Kalimat itu sederhana, tapi dalam. Sebab
membangun bisa dilakukan ramai-ramai, tetapi menjaga harus lahir dari kesadaran
masing-masing.
Mendengar itu, saya teringat sabda
Rasulullah SAW:
“Seorang muslim adalah saudara bagi
muslim lainnya; ia tidak menzaliminya dan tidak menyerahkannya (kepada musuh).
Barang siapa memenuhi kebutuhan saudaranya, maka Allah akan memenuhi
kebutuhannya.” (HR. Bukhari-Muslim).
Menjaga jalan ini hakikatnya menjaga
persaudaraan. Jalan yang rusak bisa membuat kita saling menyalahkan, saling
mengeluh. Tetapi jalan yang baik akan mengajarkan kita untuk saling
mengingatkan: jangan kebut-kebutan, jangan bebani jalan dengan muatan
berlebihan, jangan biarkan selokan mampet oleh sampah. Jalan adalah cermin
hati—apakah kita benar-benar peduli pada sesama, atau hanya pandai menuntut
tapi malas merawat.
Kini saya membayangkan hari Jumat, 29
Agustus 2025, saat jalan Penataran–Sukarame dibuka kembali. Saya yakin, ketika
melintasinya nanti, saya dan banyak orang lain tidak sekadar berjalan di atas
rabat beton, melainkan menapaki doa yang dijawab Allah melalui tangan-tangan
saudaraku semua. Setiap tetes keringat yang jatuh, setiap rupiah yang
terkumpul, setiap doa yang dipanjatkan—semuanya menyatu di permukaan jalan ini.

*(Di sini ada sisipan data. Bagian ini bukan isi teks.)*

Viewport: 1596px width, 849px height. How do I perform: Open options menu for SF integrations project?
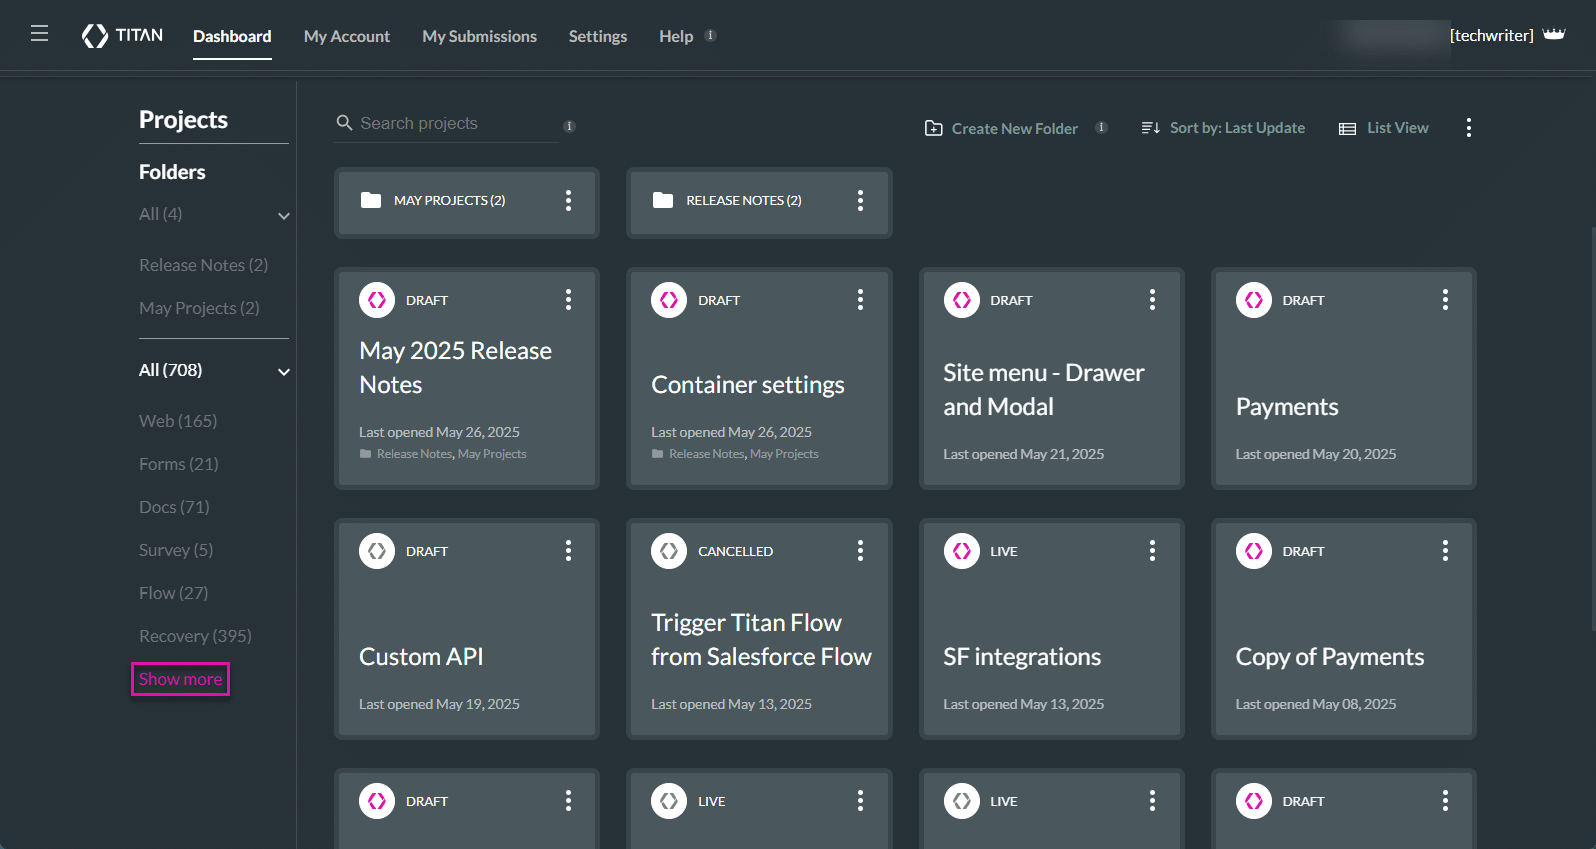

Kelak, jika anak cucu kita bertanya, “Siapa
yang memperbaiki jalan ini?” maka kita bisa menjawab dengan bangga: “Bukan
kontraktor yang dibiayai pemerintah, tapi rakyat sendiri. Sanak daghak yang
bersatu, yang berani berkata: ini jalan harga diri kami.”
Dan semoga ketika mereka melewati jalan
ini, mereka tidak hanya melihat beton yang rata, melainkan juga merasakan cinta
yang mengalir di dalamnya. Sebab jalan ini sesungguhnya bukan sekadar untuk
lewat, melainkan untuk menyatukan langkah-langkah kita menuju ridha Allah.